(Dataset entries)
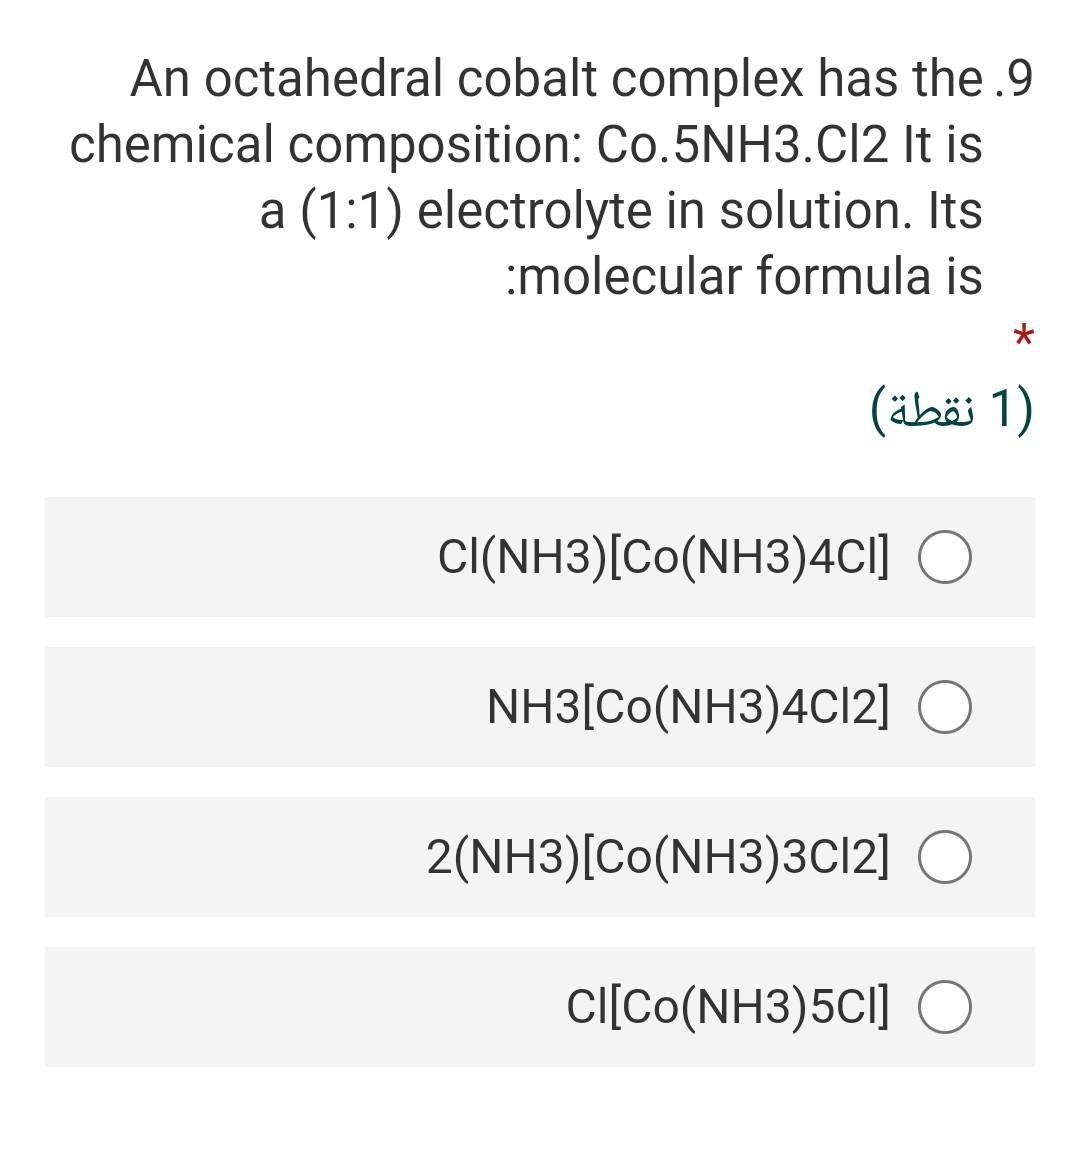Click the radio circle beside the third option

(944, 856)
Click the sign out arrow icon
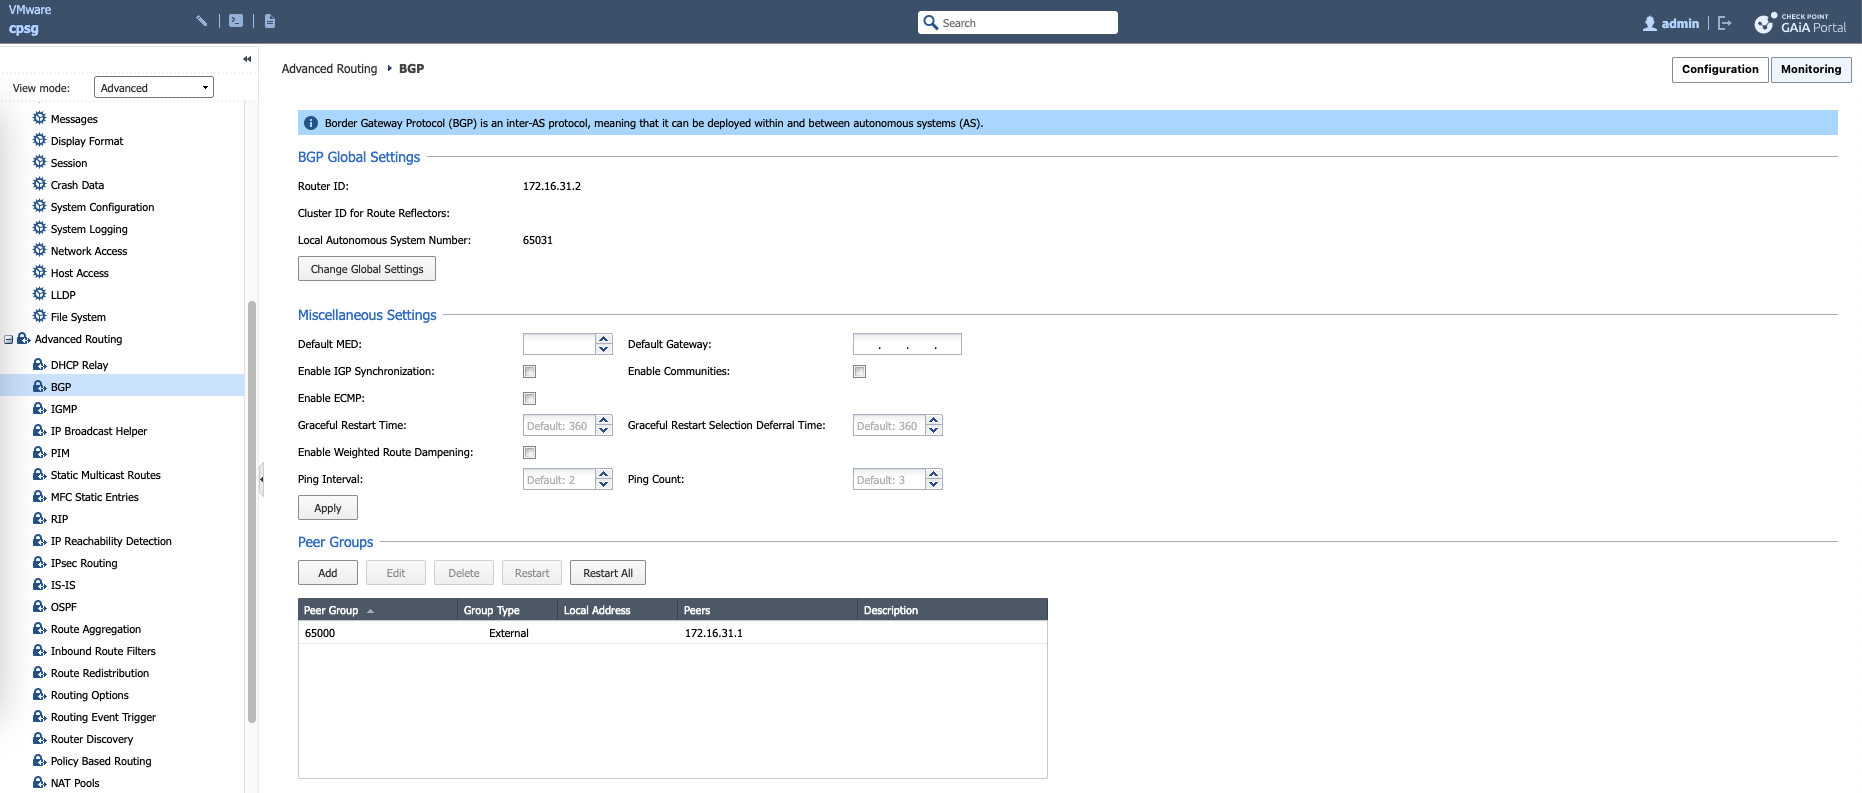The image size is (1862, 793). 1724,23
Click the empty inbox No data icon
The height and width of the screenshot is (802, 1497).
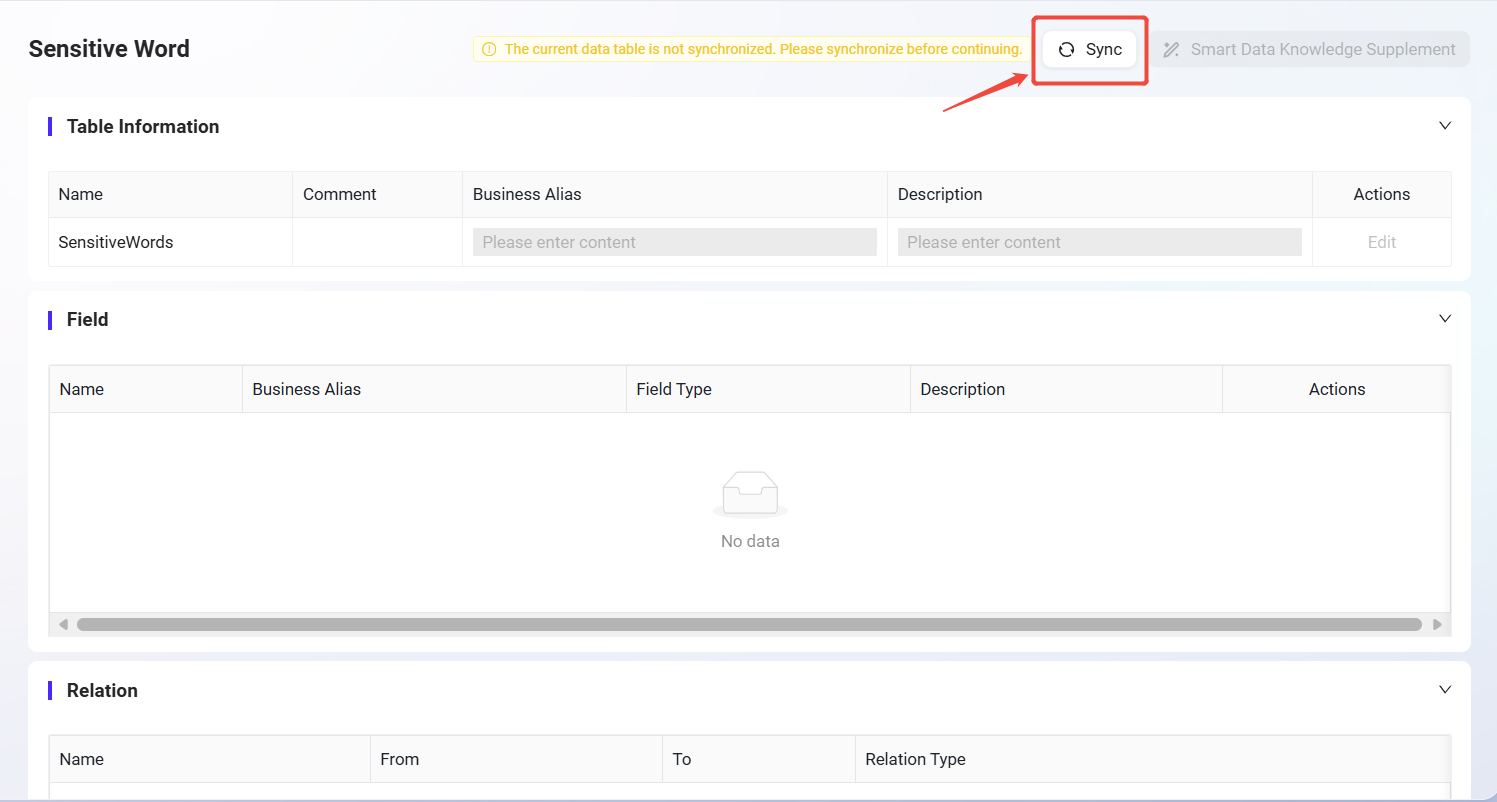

Prompt: Starting at the line that contains "Click the sign out arrow icon", transcribe each line through the last one of the entries above, exactly and without pictures.

Answer for this exercise:
Click the sign out arrow icon
The image size is (1862, 793). 1724,23
Click the empty inbox No data icon
The height and width of the screenshot is (802, 1497).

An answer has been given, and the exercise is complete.